Shafa hanya mengangguk lalu melihat-lihat sekitar. "Mas Musthafa sudah pulang?"
Mas Nafis mengangguk. "Iya. Mas merasa sudah jauh lebih baik, jadi Mas persilakan Mas Musthafa pulang sejak bakda Subuh."
Shafa lalu duduk di hadapan Mas Nafis di atas ranjang pasien. Shafa menatap wajah Mas Nafis sesaat. "Aku sengaja datang pagi, agar aku punya waktu bicara sama Mas. Sebelum siang atau sore bergantian orang datang menjenguk lagi."
Kini Shafa sedikit menunduk. "Setelah kejadian Kamis siang itu kita belum sempat berbicara seperti ini lagi." Shafa mengangkat lengan kirinya sejenak. "Tahu enggak, Mas? Saat sedang kemah, jam tangan ini selalu mengingatkan aku pada Mas di rumah. Aku sempat ingin pulang, tapi aku malu, aku tak berani pulang. Akhirnya aku memutuskan untuk menunggu hingga hari Sabtu, hingga aku sempat kesal lagi menunggu Mas yang tak kunjung datang."
Shafa kini tampak memandangi kakinya yang ia ayunkan pelan. "Intinya, aku hanya…" kata-katanya terputus sementara matanya tiba-tiba berair. "Aku hanya mau minta maaf, Mas!"
Mas Nafis hanya mengangguk pelan, kemudian mengusap punggung Shafa yang mungil. "Iya, maafkan Mas juga!"

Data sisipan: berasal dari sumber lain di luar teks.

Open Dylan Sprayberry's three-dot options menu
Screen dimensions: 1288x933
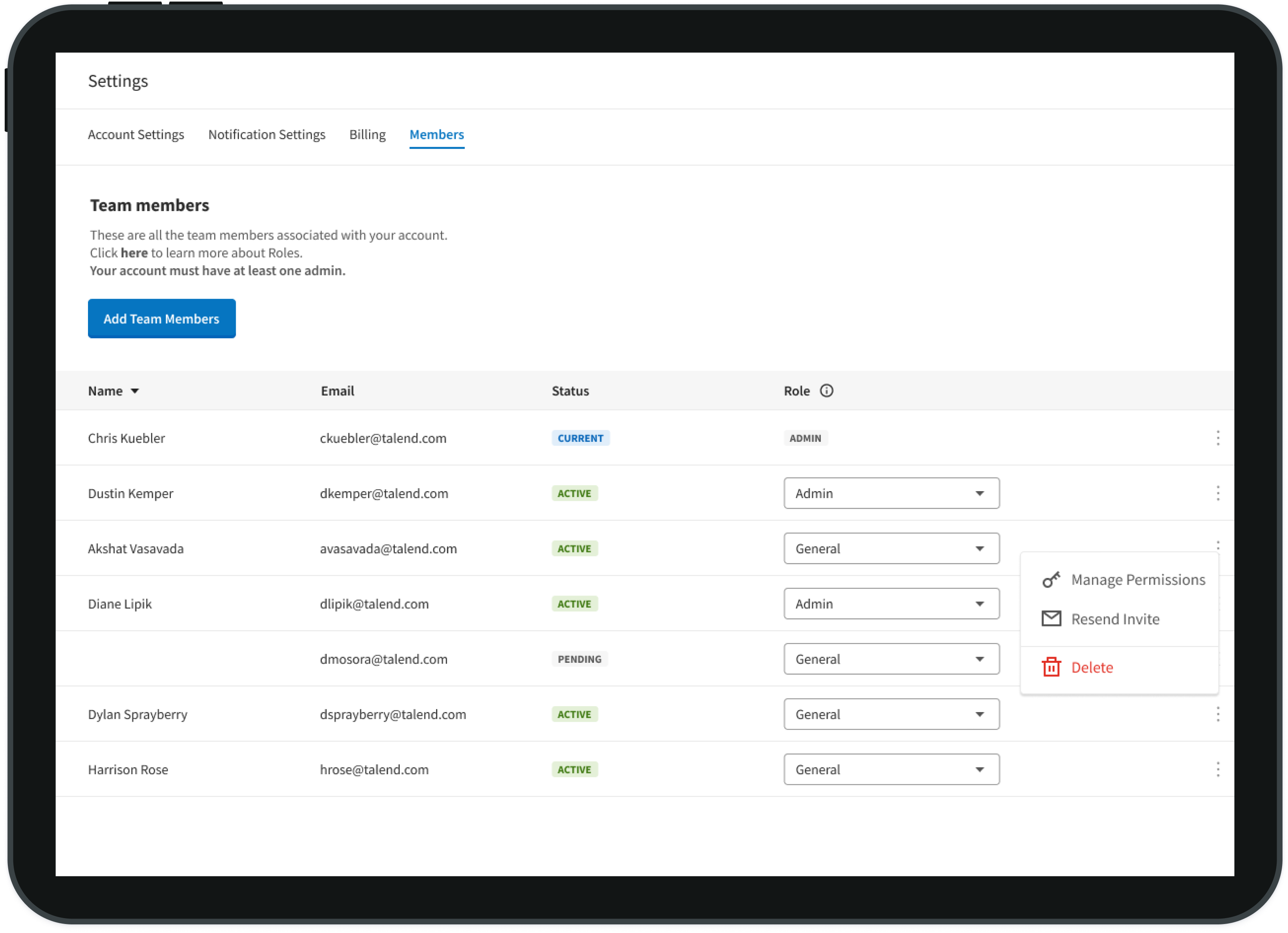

"Aku semakin memahami hikmah mengapa talak itu ada di tangan suami, juga mengapa seorang wanita haid haram ditalak meskipun talaknya sah. Aku waktu itu bersikap menjengkelkan ya?" tanya Shafa retoris. "Syukurlah Mas bisa menahan marah. Mas bahkan telah meminta maaf dan memaafkan aku saat itu juga. Betul kata Mas, riak kecil itu ada, tapi kita harus berusaha untuk selalu bersama. Benturan itu pasti ada, perbedaan 'kan tetap menghiasi, tapi kita harus selalu menjaga bahtera ini agar jangan karam oleh badai yang datang menghantam."
Shafa menatap Mas Nafis yang hanya terdiam. "Meski usia pernikahan kita baru hitungan minggu, tapi Mas bisa menjadi teman cerita dan diskusi yang baik. Mas adalah sahabat yang selalu ada untuk mendengarkan ceritaku, bahkan menjadi guru yang sabar menghadapiku." Shafa menghela napas sejenak. "Terima kasih sudah memilih aku untuk menjadi istrimu."

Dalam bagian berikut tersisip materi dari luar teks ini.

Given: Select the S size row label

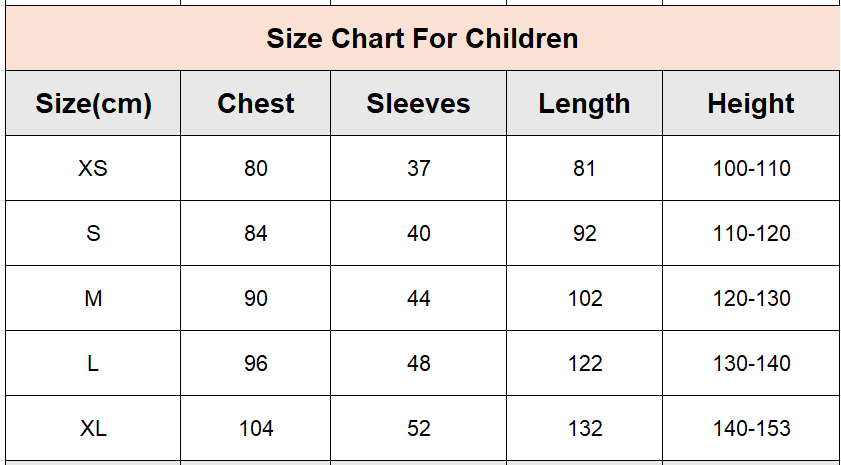Looking at the screenshot, I should [93, 233].
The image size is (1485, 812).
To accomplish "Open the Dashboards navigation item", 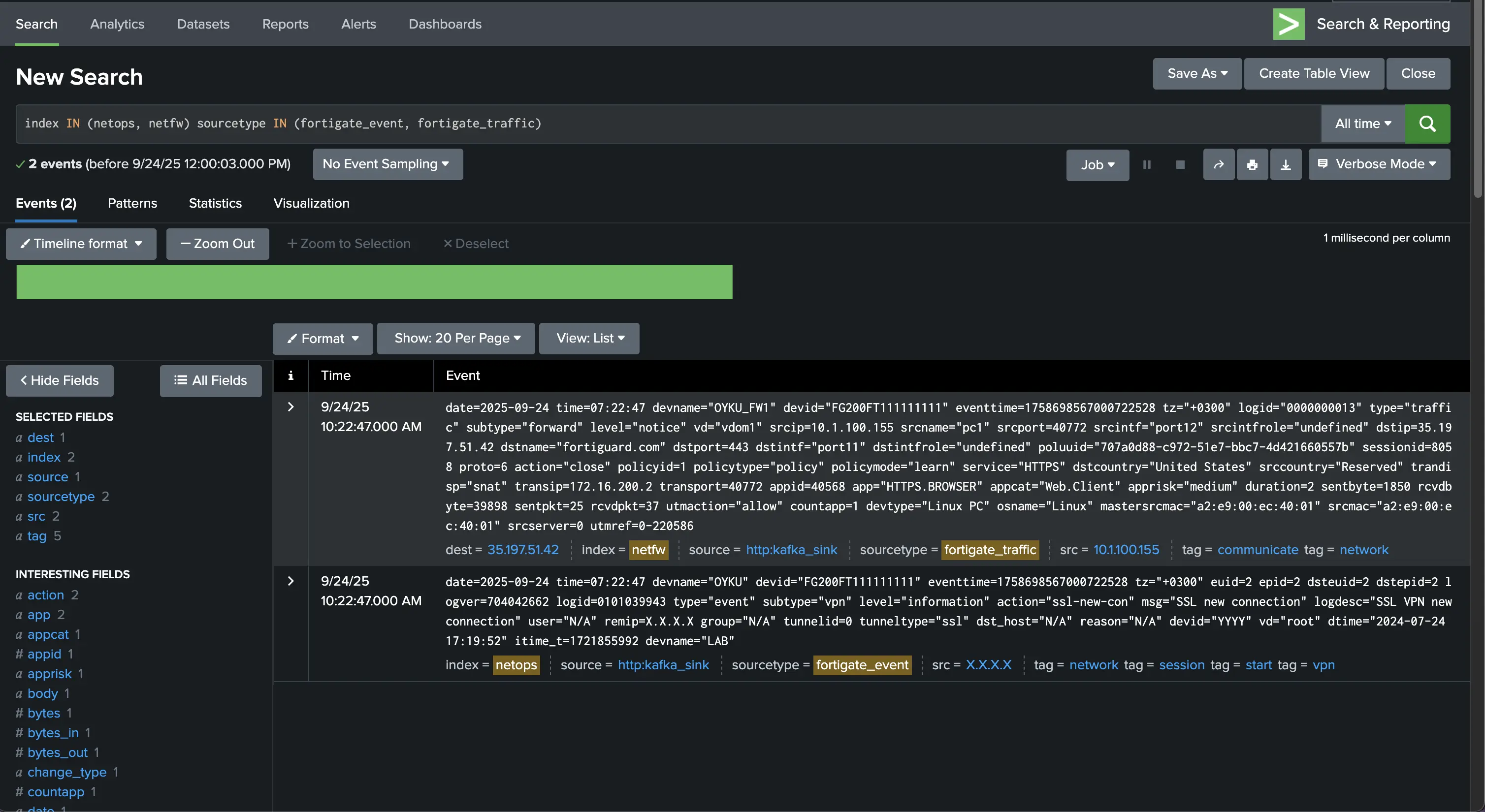I will pyautogui.click(x=445, y=24).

Suasana mendadak hening sesaat. Mas Nafis hanya mengusap punggung Shafa. Tak lama Shafa pun kembali berdiri dan segera menghapus air matanya.
"Lanjutkan lagi Mas bacanya sambil menunggu sarapan datang!"

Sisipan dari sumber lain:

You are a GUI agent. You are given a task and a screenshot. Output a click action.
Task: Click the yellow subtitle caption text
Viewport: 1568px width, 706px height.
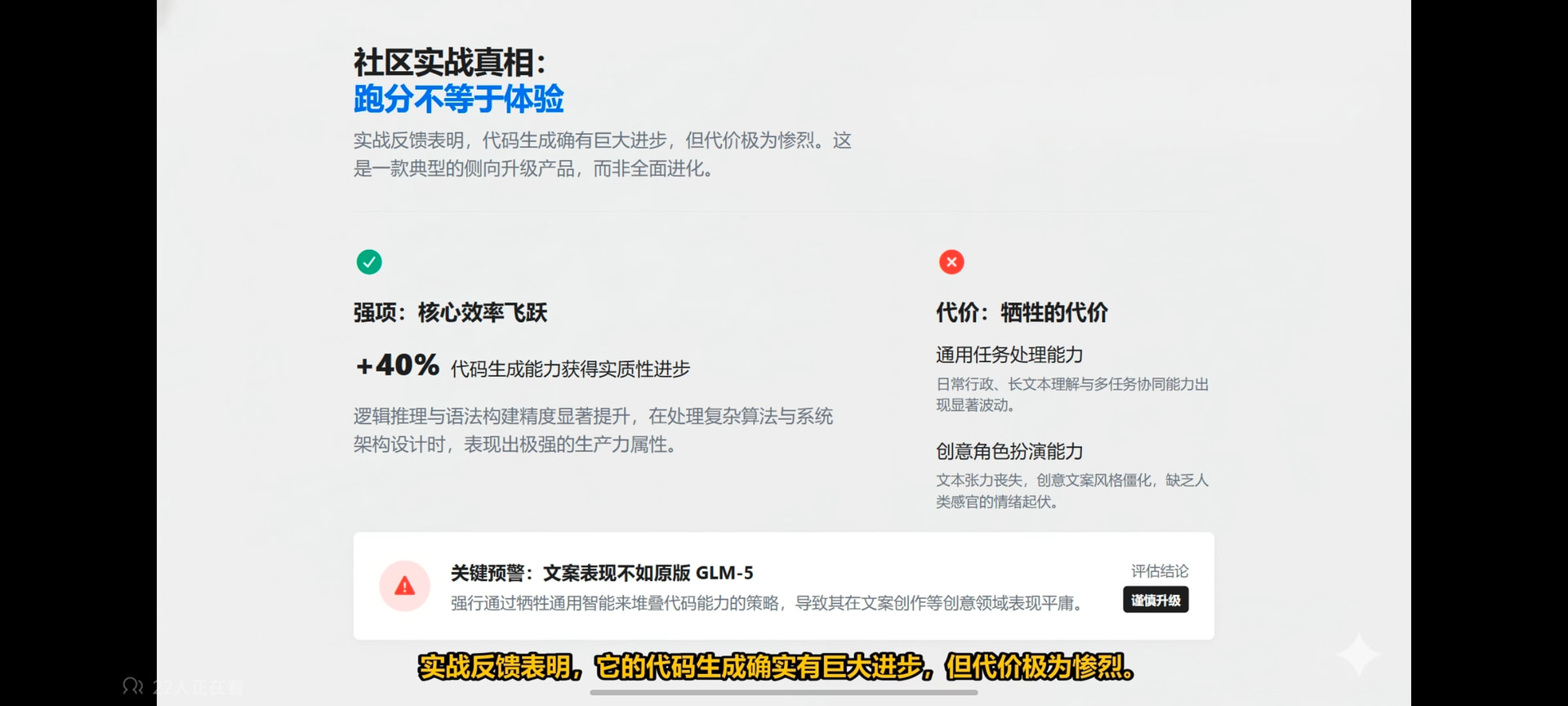coord(776,667)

Mas Nafis meraih tangan Shafa, "Terima kasih sudah mau menerima Mas menjadi suami kamu. Kita pasti bisa berjalan bahkan berlari bersama-sama."
Shafa tersenyum sambil memandangi wajah di hadapannya yang sedikit pun tak pernah mengeluh soal kekurangannya. Shafa semakin menyadari bahwa ia sangat beruntung. Sebagaimana artinya namanya, Shafa benar-benar telah dikaruniai an-Nafis -sesuatu yang berharga-. Ia tak boleh menyia-nyiakannya lagi.